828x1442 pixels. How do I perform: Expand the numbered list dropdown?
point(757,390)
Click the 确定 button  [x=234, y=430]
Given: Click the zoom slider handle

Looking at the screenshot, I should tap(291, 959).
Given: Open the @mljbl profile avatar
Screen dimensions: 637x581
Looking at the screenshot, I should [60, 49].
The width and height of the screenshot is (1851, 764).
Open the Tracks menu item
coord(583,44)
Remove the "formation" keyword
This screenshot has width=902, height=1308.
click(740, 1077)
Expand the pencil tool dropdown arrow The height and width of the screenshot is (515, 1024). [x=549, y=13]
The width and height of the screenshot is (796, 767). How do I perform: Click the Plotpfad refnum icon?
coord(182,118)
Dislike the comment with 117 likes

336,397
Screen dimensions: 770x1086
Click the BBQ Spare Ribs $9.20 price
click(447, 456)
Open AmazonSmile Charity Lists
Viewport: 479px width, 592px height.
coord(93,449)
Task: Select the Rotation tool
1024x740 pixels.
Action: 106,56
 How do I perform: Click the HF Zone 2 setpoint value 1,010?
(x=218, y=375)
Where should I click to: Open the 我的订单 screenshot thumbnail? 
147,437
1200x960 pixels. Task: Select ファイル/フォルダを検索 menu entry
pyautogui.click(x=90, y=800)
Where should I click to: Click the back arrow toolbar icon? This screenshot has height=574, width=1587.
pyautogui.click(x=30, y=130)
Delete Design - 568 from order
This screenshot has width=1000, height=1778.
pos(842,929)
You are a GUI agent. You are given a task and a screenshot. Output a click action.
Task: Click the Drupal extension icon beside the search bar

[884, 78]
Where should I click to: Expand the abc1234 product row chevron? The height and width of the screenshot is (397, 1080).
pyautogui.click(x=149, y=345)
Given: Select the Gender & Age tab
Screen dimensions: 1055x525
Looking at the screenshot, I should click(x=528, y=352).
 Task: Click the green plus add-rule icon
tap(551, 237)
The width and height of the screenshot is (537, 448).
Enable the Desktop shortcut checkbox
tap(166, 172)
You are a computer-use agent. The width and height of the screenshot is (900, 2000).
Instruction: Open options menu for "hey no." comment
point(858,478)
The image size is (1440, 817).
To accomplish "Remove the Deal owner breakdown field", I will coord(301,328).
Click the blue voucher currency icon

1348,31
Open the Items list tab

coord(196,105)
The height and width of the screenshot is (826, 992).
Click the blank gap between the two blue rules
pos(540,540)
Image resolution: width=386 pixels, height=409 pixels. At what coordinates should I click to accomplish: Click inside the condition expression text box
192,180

ASSIGNED TASK → In the records above, how many lines hold the string "agent"? Only the number should be given.

OUTPUT OF THE EXERCISE → 2